ピーター・バリー『文学理論講義』は、文学における一つかみの砂金に相当する。これは、文学に携わる人にとってのご褒美のような一冊で、文学理論のエッセンスがぎゅっと濃縮されている。これまでの教科書だったイーグルトン『文学とは何か』になり代わる、新しいスタンダードだといえる。
あらゆる知と同じく、文学も守破離のプロセスを経る。すなわち、先達から学び、そこに疑いを抱き、独自の路を打ち立ててゆく。面白いのは、先達が踏んでいると批判したまさに同じ轍に後進が陥っているところ。理論は参照する/されるネットワークの中に浮かび上がるのであり、歴史や文化から独立した完全なる理論なんてものはない。文学におけるイデオロギーとして、理論が成り立っているのだ。
まず、リベラル・ヒューマニズムが槍玉に挙げられる。「良い」文学作品とは、それが書かれた時代や文化の個別性を超え、人間性の普遍的な部分に語りかけてくる。「良い」文学作品は、一つの時代のためだけの作品ではなく、すべての時代のための作品、ニュースであり続けるニュースなのである―――なんてことは大嘘で幻想にすぎない、というところから理論は始まる。
この伝統的な「良い」文学の前提を疑うことから、構造主義、脱構築、フェミニズム批評、新歴史主義、ポスコロ等が続々と繰り出される。
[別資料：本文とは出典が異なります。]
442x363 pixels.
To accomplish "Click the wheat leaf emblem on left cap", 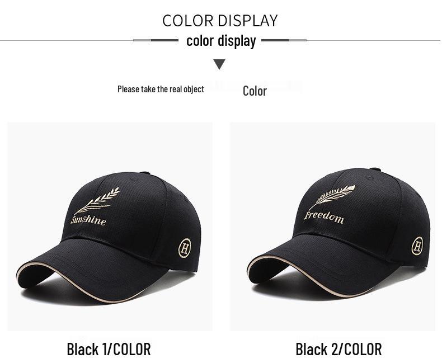I will [97, 201].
その文学的イデオロギーが生まれた背景と、理論が乗り越えようとしたもの、そして実際にその理論に則った"読み"が解説される。
だいたい、「良い」とは何か? 文学全集にある文学作品か? カノンとして長い時代を読み継がれているものか? それは、ある価値観に沿って高い評価を得たに過ぎず、その価値観は社会的・政治的な背景に依存している。
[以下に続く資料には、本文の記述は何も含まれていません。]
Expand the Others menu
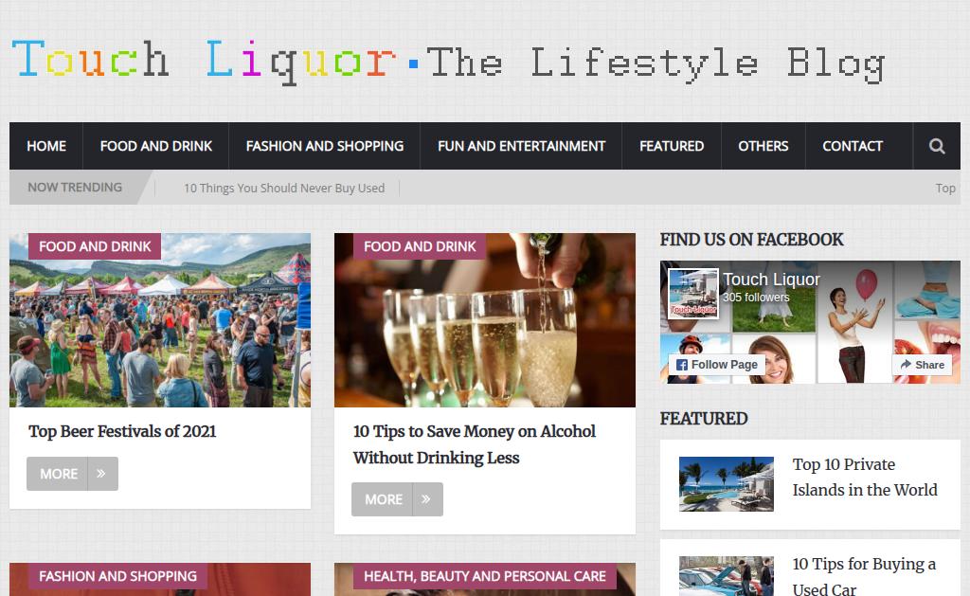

それは、特定の人種・ジェンダー・階級の組合せの規範に「人間性」というラベルを貼って普遍性を醸しだしているだけなのだ。実際のところ、それはヨーロッパ中心主義で男性中心主義なものに他ならない(その例として、あえて女性作家ジェーン・オースティンの作品に潜む父権主義・帝国主義を炙り出すのが憎い!)。
したがって、「人間性」という言葉で作品を偉大だと訴えかけることは、実際にはそこで語られていない―――女性や白人でない人々の集団を周辺化し、無視し、否定することになりかねない。あらゆる規範から独立した絶対的な価値観なんてないように、「偉大な」作品を絶対視することを疑ってかかる。文学を用いて前提となる常識を疑う。この姿勢、自分に潜むバイアスを抉り出されているようで面白い。
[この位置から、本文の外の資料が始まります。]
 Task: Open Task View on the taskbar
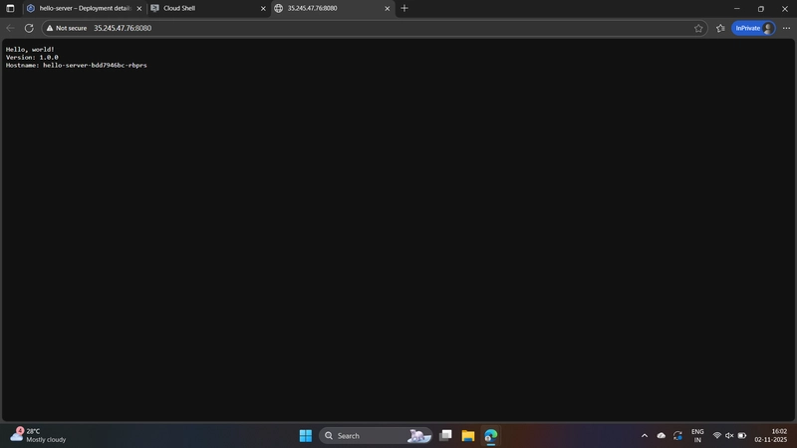pos(445,436)
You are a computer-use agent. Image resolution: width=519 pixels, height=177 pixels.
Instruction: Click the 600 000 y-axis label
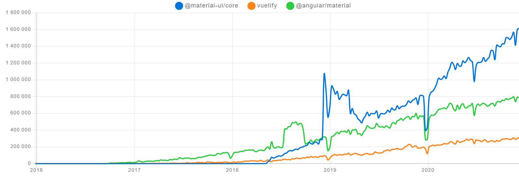(x=21, y=113)
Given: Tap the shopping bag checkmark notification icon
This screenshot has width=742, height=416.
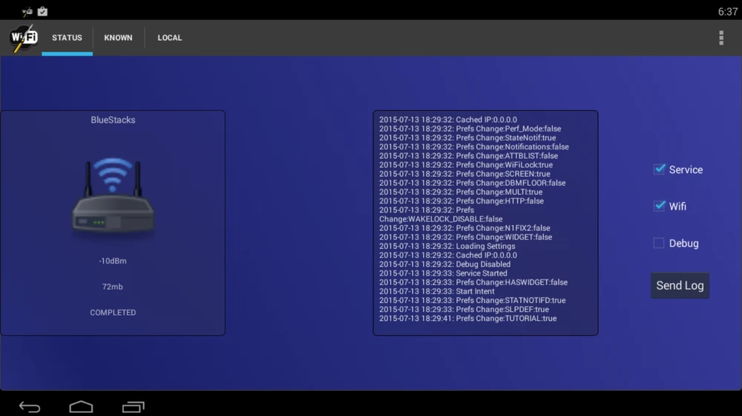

典型的なのが、フェミニズム批評。男性主義に異を唱えるフェミニズム批評は、当時の風潮の後押しもあり、多大なる成功をおさめる。結果、「フェミニズム批評」という理論が制度化され、急進性を失う。その中でレズビアン研究者たちが自分の立場の急進性を主張し始める。
つまりこうだ、フェミニズムは、人種や文化、セクシャリティの差異を考慮するのが難しくなり、「都市に住む白人」「中流階級」「異性愛」の女性のみ対象として普遍化する傾向が強まる。結果、「田舎住まい」「黒人」「同性愛」の声や経験は排除される。フェミニズムの中から、父権制度"もどき"を再生産しているという批判が現れる。そして、フェミニズムから袂を分かち、ゲイと手を携え「クィア理論」が生まれてくる。
価値観の前提を疑う―――この姿勢自身もひとつの価値観なのだが、自らのバイアスを自覚しているのとしていないのとでは大いに違う。いるよね、勉強してきたことにしがみつき、それを金科玉条のごとく崇め奉り、それを脅かすものを蛇蝎の如く憎む輩。いわゆる「公式見解」こそが全てであり、他の解釈を聞き入れない―――すごくもったいない。
作者の手から離れた作品を、どう料理するかは読み手に委ねられている。「作家の気持ち」なんてものは、いったんは考慮した読みをするものの、それだけに縛られて読むのは愚の骨頂なり。もっと自由に読んでいいのだ。
たとえば、意味の多義性を求め、矛盾や対立、欠落を探す「木目に逆らって読む」方法が、ポスト構造主義の章で述べられる。テクストに逆らってテクストを読む。そこから得られる発見と喜びが、無上に素晴らしい。「俺の"読み"で合ってたんだ」と思う一方、その"読み"をひっくり返す理論に出会い、「いままで私は何を読んできたんだ!」と身もだえしたくなる。
本書が優れているのは、それぞれの理論の"読み"をシミュレートしてくれているところ。ポー『楕円形の肖像』の全文が巻末にあり、それぞれの理論が、どう料理しているかが分かる。本文を読まずに、いったん自分の解釈をメモっておき、しかる後に理論へ踏み込んでいくと、自分の"読み"の傾向が浮かび上がってくるので楽しいかも(一方、もっと面白い"読み"に出会えるかも)。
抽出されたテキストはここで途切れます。